Il mecenatismo delle birre e le birre ignoranti

Ironizzare sulla campagna primaverile di Beck’s Next era stato facile, visti i testi un po’ bizzarri; tuttavia, le immagini degli spot erano piuttosto didascaliche e vedevano sempre come protagonisti dei ragazzoni che nelle varie scene tracannavano la birra in questione. Poi è arrivata l’estate e la nuova campagna Beck’s ha raggiunto nuovi picchi di incomprensibilità. Nei nuovi spot si intravvedono una serie di misteriosi oggetti 3D rotanti, mentre il testo ci informa che la Beck’s è stata la prima birra tedesca a passare dal vetro marrone al vetro verde e che “è solo parte della storia”. Tra gli altri soggetti della campagna, anche uno spot con un cubo verde rotante e lo stesso claim finale.

Un manifesto della campagna Beck's dell'estate 2011 fotografato nella Metropolitana di Milano

Il sito ufficiale della birra, richiamato nelle affissioni come luogo per gli approfondimenti, spiega che la storia (ecco) del mecenatismo di Beck’s dura da oltre 100 anni e che la nuova iniziativa è il

«Green Box Project, un fondo globale per ispirare, celebrare e finanziare talenti indipendenti nel campo dell’arte, del design, della musica e della moda. Tramite il Green Box Project, nell’arco dei prossimi tre anni Beck’s finanzierà ed esporrà 1000 progetti di artisti e creativi dalle visioni innovative. Le opere d’arte nate da questo progetto potranno essere viste in tutto il mondo sotto forma di realtà aumentata all’interno delle Green Box e nella galleria virtuale del nostro fondo, dove saranno esposte in modo permanente. Per lanciare il progetto, quest’anno tra luglio e settembre installeremo 30 Green Box – cubi verdi che custodiscono contenuti virtuali esclusivi opera di artisti di fama internazionale – negli Stati Uniti, in Inghilterra e in Italia.»
------------------------------------------------------------------------
[Compiti assegnati]:
(a) Secondo il testo sulla campagna Beck's, quante Green Box verranno installate tra luglio e settembre per lanciare il progetto?
(b) Trascrivi fedelmente il passo del testo sulla campagna Beck's che parte da "Il mecenatismo delle" e arriva fino a "stesso claim finale.".
(c) Scrivi il seguito del testo sulla campagna pubblicitaria Beck's, riprendendo subito dopo la sua ultima frase.

[Elenco]:
------------------------------------------------------------------------
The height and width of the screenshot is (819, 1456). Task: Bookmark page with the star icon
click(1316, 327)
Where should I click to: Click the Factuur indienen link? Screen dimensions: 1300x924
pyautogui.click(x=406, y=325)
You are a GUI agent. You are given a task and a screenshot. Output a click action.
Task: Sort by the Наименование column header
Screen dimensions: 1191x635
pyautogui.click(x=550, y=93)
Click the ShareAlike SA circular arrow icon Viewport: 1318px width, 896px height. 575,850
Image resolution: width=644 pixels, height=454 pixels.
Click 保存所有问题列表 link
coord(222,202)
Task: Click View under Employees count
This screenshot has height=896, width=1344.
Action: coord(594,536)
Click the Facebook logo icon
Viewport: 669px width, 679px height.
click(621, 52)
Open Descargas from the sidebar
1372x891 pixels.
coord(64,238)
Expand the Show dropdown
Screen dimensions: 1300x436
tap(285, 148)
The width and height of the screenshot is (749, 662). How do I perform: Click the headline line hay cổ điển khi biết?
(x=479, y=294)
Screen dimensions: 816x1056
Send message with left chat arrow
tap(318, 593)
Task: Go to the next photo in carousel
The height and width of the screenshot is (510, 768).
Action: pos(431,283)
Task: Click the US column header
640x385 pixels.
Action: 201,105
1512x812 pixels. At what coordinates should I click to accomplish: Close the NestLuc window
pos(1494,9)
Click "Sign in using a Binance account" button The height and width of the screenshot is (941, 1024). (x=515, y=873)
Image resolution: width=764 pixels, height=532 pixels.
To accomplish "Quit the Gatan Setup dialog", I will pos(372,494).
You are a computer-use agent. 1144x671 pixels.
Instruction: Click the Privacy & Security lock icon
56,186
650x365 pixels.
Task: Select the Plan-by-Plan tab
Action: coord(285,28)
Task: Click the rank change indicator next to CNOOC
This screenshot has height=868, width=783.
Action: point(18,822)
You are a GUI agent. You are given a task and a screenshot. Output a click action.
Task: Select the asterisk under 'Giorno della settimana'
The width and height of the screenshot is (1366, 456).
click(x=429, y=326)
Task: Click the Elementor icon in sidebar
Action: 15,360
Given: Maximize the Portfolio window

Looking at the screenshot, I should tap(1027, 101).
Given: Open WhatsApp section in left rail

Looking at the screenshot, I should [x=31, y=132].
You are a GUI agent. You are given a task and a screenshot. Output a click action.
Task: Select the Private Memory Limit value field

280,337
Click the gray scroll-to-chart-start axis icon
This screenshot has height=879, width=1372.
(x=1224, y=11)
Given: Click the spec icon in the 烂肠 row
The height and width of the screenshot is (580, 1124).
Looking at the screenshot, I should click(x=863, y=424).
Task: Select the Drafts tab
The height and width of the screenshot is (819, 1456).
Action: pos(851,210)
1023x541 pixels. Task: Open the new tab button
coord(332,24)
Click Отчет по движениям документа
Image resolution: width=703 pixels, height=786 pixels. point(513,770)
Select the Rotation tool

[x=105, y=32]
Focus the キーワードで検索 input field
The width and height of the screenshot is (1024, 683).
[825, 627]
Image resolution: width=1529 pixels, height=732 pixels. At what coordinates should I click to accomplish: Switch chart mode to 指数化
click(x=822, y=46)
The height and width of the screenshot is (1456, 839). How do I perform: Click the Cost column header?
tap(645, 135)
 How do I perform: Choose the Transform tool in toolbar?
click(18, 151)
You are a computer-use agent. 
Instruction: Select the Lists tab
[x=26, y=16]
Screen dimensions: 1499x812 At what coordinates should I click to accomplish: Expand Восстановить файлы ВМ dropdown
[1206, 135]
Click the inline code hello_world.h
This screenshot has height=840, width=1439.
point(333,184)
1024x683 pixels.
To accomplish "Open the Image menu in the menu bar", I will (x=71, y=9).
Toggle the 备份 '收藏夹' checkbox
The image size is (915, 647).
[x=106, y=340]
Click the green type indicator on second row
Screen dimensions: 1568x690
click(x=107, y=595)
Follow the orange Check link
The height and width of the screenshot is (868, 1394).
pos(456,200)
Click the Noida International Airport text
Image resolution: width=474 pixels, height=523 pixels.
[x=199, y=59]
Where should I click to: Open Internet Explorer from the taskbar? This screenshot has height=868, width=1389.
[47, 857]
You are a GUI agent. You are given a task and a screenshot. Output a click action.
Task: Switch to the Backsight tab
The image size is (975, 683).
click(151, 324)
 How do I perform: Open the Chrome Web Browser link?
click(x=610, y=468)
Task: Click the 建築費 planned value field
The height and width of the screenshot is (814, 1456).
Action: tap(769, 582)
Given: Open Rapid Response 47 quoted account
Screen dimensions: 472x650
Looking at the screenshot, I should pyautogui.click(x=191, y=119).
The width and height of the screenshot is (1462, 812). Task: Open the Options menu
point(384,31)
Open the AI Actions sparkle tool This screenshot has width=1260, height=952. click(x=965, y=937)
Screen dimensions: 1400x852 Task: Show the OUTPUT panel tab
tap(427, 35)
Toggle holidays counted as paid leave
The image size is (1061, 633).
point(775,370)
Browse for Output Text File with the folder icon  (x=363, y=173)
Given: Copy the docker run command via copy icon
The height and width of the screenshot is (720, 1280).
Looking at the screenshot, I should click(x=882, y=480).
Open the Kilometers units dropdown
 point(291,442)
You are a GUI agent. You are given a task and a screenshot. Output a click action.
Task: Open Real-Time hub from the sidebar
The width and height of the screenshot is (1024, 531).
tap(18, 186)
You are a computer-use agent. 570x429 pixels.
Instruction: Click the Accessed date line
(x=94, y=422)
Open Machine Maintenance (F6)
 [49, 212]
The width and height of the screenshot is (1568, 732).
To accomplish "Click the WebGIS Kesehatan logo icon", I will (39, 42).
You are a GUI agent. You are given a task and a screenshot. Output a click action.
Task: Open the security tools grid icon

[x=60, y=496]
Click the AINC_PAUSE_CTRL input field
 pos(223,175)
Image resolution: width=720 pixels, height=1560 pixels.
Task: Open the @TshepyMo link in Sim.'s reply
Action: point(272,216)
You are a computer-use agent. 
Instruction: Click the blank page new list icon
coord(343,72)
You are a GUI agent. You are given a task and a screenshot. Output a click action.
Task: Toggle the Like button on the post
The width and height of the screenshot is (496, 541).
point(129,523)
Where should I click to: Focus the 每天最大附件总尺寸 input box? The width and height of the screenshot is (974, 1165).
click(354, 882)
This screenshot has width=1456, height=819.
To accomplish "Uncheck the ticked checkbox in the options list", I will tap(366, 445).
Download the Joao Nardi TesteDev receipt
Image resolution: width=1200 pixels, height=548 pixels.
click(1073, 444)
------------------------------------------------------------------------
[Soluzioni]:
(a) 30 Green Box.

(b)
Il mecenatismo delle birre e le birre ignoranti

Ironizzare sulla campagna primaverile di Beck’s Next era stato facile, visti i testi un po’ bizzarri; tuttavia, le immagini degli spot erano piuttosto didascaliche e vedevano sempre come protagonisti dei ragazzoni che nelle varie scene tracannavano la birra in questione. Poi è arrivata l’estate e la nuova campagna Beck’s ha raggiunto nuovi picchi di incomprensibilità. Nei nuovi spot si intravvedono una serie di misteriosi oggetti 3D rotanti, mentre il testo ci informa che la Beck’s è stata la prima birra tedesca a passare dal vetro marrone al vetro verde e che “è solo parte della storia”. Tra gli altri soggetti della campagna, anche uno spot con un cubo verde rotante e lo stesso claim finale.

(c)
Un Progetto ambizioso, sicuramente meritorio, la cui complessità sfugge del tutto a chi distrattamente vede i cartelloni nella Metropolitana di Milano o scorrendo le repliche estive in TV. Ci può stare che il Progetto sia dedicato a personaggi smart a sufficienza per essere incuriositi dalla campagna e volerne sapere di più, ma che c’entra la birra? A proposito di Metropolitana: per settimane si sono visti cartelloni bianchi, senza marche esplicite, con scritte in blu a richiamare lo stile di Facebook. Dopo il periodo di teasing, gli spot di Nastro Azzurro hanno ripreso gli slogan in questione per la nuova campagna, incentrata sullo stile di vita italiano, tra sentimenti/culture/mode/arti.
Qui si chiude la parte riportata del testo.